If you agree with some of the ideas in the article, I recommend checking out the Locke Lamora series by Scott Lynch, a fantasy series that I have recently been reading. It utilizes a very different paradigm from the traditional high-fantasy approach. So far, I’ve only managed to read through The Lies of Locke Lamora and Red Seas Under Red Skies, but both of them take a very different approach to how their plots justify the hero’s journey. The books also capture the class differences in their pseudo-medieval world quite effectively, which is certainly a refreshing concept when reading a genre typically preoccupied with the lives and adventures of princes, knights, and other nobles.
🎹 Some new tunes I'm obsessed with
I’ve been listening to a lot of Vérité recently, especially her debut 2017 album, Somewhere in Between. I recommend listening to her if you like alternative pop music, and some of my favorites from the album include Phase Me Out, Need Nothing, When You’re Gone, and Saint.
Or listen to the album on Apple Music, if you prefer that!

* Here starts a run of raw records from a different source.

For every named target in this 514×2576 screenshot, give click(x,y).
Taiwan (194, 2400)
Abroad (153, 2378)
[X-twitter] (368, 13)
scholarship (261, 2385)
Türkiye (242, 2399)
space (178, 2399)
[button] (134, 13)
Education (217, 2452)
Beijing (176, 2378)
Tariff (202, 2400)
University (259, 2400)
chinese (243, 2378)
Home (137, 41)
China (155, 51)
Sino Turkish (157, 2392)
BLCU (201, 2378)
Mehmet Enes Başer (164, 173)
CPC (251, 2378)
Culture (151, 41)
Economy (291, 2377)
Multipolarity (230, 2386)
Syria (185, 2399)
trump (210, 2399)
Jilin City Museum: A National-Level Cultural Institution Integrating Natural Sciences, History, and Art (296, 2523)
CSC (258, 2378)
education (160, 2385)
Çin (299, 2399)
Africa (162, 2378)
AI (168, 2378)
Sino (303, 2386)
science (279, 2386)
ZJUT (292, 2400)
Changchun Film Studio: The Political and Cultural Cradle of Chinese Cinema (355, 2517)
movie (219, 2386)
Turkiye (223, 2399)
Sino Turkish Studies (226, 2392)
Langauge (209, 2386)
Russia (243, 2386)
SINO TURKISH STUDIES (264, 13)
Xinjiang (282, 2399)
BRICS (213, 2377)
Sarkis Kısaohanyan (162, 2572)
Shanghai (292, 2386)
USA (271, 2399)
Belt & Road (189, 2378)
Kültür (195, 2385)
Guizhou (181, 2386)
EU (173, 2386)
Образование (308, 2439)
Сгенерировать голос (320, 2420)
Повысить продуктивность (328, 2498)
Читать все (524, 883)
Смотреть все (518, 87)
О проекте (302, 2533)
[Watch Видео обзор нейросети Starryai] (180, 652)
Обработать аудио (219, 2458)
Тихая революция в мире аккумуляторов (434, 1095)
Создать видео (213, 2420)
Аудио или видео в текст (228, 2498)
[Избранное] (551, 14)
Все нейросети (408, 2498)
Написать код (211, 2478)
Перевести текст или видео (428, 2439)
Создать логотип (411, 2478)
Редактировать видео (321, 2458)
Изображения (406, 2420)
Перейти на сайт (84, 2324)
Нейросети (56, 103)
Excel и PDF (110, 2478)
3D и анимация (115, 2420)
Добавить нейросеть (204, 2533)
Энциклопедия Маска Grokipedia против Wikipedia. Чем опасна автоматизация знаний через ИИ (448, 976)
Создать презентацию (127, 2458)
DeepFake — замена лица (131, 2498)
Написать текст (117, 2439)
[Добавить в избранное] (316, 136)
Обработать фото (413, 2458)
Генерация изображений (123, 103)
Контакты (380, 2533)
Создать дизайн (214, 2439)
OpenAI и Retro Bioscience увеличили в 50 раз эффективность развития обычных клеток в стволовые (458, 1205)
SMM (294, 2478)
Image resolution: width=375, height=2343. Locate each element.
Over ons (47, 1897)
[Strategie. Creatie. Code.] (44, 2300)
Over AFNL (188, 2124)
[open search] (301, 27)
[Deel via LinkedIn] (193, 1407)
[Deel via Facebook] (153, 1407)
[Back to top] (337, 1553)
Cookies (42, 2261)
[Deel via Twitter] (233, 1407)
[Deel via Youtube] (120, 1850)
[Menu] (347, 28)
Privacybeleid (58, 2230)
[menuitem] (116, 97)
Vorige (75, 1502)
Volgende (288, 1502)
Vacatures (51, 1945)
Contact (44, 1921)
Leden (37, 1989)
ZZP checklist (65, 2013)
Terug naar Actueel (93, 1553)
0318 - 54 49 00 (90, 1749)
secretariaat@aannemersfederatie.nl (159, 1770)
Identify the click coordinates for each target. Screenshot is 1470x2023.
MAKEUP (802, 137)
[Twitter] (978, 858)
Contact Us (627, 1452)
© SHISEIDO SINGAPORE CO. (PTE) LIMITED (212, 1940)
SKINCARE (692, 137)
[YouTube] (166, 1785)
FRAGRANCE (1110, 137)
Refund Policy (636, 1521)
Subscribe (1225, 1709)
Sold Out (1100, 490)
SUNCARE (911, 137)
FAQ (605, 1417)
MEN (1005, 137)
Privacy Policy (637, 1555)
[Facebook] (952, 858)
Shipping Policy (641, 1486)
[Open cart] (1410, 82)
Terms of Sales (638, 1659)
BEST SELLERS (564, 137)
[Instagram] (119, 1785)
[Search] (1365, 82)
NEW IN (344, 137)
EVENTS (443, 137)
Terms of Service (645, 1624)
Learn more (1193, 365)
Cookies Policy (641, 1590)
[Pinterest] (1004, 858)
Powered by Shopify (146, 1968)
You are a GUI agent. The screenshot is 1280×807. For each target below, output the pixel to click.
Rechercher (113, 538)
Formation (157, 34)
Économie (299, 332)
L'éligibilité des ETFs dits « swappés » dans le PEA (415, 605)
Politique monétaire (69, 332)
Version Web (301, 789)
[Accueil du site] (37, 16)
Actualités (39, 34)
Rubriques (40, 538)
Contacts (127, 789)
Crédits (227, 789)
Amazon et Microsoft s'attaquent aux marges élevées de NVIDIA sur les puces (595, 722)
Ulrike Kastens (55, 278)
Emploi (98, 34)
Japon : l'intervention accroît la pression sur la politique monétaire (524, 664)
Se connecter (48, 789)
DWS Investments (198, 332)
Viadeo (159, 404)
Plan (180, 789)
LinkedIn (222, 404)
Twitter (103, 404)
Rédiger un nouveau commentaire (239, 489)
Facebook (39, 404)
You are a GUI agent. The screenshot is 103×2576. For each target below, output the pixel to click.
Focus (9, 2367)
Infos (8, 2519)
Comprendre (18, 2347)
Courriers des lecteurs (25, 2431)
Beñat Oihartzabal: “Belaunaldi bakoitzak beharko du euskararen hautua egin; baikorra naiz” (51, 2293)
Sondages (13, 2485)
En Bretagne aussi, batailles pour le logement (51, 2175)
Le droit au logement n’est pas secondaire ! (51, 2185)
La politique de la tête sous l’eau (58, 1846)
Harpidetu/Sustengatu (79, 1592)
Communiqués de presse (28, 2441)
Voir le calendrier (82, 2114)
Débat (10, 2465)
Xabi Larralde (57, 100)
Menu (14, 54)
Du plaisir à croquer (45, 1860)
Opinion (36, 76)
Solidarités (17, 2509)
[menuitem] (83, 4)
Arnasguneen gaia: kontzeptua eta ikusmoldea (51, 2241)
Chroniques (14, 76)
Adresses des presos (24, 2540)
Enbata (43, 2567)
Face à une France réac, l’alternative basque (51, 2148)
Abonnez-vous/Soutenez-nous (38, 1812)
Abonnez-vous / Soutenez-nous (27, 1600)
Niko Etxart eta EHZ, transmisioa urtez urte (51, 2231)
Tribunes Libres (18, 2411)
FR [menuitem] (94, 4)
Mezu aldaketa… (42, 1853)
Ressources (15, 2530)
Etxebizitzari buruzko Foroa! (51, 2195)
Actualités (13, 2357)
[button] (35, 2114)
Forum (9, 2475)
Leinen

💵 Startups and venture capital
I recently came across an article describing the rise and fall of WeWork, and how the complex relationships between VCs and founders can sometimes fall apart with adverse effects for a wide range of people, ranging from employees to competitors and customers. The story intrigued me enough that I picked up Reeves Wiedeman’s Billion Dollar Loser to understand how it all came to happen. If you enjoy reading about tech, entrepreneurship, and founders, I really recommend giving this a go—it offers a very deep look at how relationships in the startup world are made, and how sometimes, they can crash.
🖼️ Some pretty pictures
I really enjoyed looking at Marcin Sobas’s House on the Hill. It is quite interesting to see how mists and landscapes interact in his work, and how clothlike the hill itself looks like in this piece. I recommend checking out his Tuscany series—the photographs are truly ethereal.
📄 New blog posts
The last two posts on my blog haven’t strictly been about college life—rather, I decided to blog a bit about the moments I miss most from my pre-pandemic life. Through these posts, I also explore the relationships I have with the spaces where I found most of my books, and write a bit about the evolution of these spaces over the decade or so I have been involved with them.